Task details: With nothing added or left out, output the listing that follows.

Information shown:
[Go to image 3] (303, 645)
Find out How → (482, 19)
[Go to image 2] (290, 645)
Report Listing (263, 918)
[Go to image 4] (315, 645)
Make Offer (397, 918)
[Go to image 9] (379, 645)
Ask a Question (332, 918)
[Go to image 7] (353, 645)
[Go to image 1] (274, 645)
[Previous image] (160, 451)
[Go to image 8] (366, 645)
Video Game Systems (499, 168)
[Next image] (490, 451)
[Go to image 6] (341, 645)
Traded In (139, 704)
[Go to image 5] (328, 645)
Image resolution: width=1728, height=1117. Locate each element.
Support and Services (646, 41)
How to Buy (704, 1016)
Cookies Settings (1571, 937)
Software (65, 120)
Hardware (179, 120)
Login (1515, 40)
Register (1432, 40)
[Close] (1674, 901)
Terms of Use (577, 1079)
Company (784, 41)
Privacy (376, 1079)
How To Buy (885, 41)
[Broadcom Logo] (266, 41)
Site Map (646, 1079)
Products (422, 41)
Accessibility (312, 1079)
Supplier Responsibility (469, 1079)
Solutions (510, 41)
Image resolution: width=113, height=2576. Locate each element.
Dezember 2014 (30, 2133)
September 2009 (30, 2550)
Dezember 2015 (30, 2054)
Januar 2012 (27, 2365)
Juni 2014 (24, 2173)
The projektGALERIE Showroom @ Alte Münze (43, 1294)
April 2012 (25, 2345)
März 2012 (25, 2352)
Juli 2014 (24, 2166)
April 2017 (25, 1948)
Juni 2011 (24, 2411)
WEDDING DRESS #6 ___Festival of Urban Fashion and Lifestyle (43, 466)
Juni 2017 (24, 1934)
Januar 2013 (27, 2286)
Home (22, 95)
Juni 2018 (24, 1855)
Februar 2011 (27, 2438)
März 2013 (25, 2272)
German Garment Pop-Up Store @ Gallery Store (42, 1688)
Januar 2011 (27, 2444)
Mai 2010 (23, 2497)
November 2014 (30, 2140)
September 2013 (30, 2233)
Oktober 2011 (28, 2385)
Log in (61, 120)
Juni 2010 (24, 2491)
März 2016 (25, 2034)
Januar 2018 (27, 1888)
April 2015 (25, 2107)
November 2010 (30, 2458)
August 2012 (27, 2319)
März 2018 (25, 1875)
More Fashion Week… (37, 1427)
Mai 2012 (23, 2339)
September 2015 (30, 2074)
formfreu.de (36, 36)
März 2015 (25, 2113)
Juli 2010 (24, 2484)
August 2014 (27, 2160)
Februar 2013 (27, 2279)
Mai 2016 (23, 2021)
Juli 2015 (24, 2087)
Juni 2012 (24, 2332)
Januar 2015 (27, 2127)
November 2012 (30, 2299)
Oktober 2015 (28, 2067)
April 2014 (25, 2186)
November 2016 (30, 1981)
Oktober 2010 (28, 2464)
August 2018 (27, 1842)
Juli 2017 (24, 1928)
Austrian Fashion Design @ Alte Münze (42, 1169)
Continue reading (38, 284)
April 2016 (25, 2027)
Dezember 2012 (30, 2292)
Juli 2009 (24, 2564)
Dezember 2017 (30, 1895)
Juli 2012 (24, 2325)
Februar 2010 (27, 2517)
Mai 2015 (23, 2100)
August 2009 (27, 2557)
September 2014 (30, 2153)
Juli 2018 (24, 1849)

Expected answer:
[Go to image 3] (303, 645)
Find out How → (482, 19)
[Go to image 2] (290, 645)
Report Listing (263, 918)
[Go to image 4] (315, 645)
Make Offer (397, 918)
[Go to image 9] (379, 645)
Ask a Question (332, 918)
[Go to image 7] (353, 645)
[Go to image 1] (274, 645)
[Previous image] (160, 451)
[Go to image 8] (366, 645)
Video Game Systems (499, 168)
[Next image] (490, 451)
[Go to image 6] (341, 645)
Traded In (139, 704)
[Go to image 5] (328, 645)
Image resolution: width=1728, height=1117. Locate each element.
Support and Services (646, 41)
How to Buy (704, 1016)
Cookies Settings (1571, 937)
Software (65, 120)
Hardware (179, 120)
Login (1515, 40)
Register (1432, 40)
[Close] (1674, 901)
Terms of Use (577, 1079)
Company (784, 41)
Privacy (376, 1079)
How To Buy (885, 41)
[Broadcom Logo] (266, 41)
Site Map (646, 1079)
Products (422, 41)
Accessibility (312, 1079)
Supplier Responsibility (469, 1079)
Solutions (510, 41)
Image resolution: width=113, height=2576. Locate each element.
Dezember 2014 (30, 2133)
September 2009 (30, 2550)
Dezember 2015 (30, 2054)
Januar 2012 (27, 2365)
Juni 2014 (24, 2173)
The projektGALERIE Showroom @ Alte Münze (43, 1294)
April 2012 (25, 2345)
März 2012 (25, 2352)
Juli 2014 (24, 2166)
April 2017 (25, 1948)
Juni 2011 (24, 2411)
WEDDING DRESS #6 ___Festival of Urban Fashion and Lifestyle (43, 466)
Juni 2017 (24, 1934)
Januar 2013 (27, 2286)
Home (22, 95)
Juni 2018 (24, 1855)
Februar 2011 (27, 2438)
März 2013 (25, 2272)
German Garment Pop-Up Store @ Gallery Store (42, 1688)
Januar 2011 (27, 2444)
Mai 2010 (23, 2497)
November 2014 (30, 2140)
September 2013 (30, 2233)
Oktober 2011 (28, 2385)
Log in (61, 120)
Juni 2010 (24, 2491)
März 2016 (25, 2034)
Januar 2018 (27, 1888)
April 2015 (25, 2107)
November 2010 (30, 2458)
August 2012 (27, 2319)
März 2018 (25, 1875)
More Fashion Week… (37, 1427)
Mai 2012 (23, 2339)
September 2015 (30, 2074)
formfreu.de (36, 36)
März 2015 (25, 2113)
Juli 2010 (24, 2484)
August 2014 (27, 2160)
Februar 2013 (27, 2279)
Mai 2016 (23, 2021)
Juli 2015 (24, 2087)
Juni 2012 (24, 2332)
Januar 2015 (27, 2127)
November 2012 (30, 2299)
Oktober 2015 (28, 2067)
April 2014 (25, 2186)
November 2016 (30, 1981)
Oktober 2010 (28, 2464)
August 2018 (27, 1842)
Juli 2017 (24, 1928)
Austrian Fashion Design @ Alte Münze (42, 1169)
Continue reading (38, 284)
April 2016 (25, 2027)
Dezember 2012 (30, 2292)
Juli 2009 (24, 2564)
Dezember 2017 (30, 1895)
Juli 2012 (24, 2325)
Februar 2010 (27, 2517)
Mai 2015 (23, 2100)
August 2009 (27, 2557)
September 2014 (30, 2153)
Juli 2018 (24, 1849)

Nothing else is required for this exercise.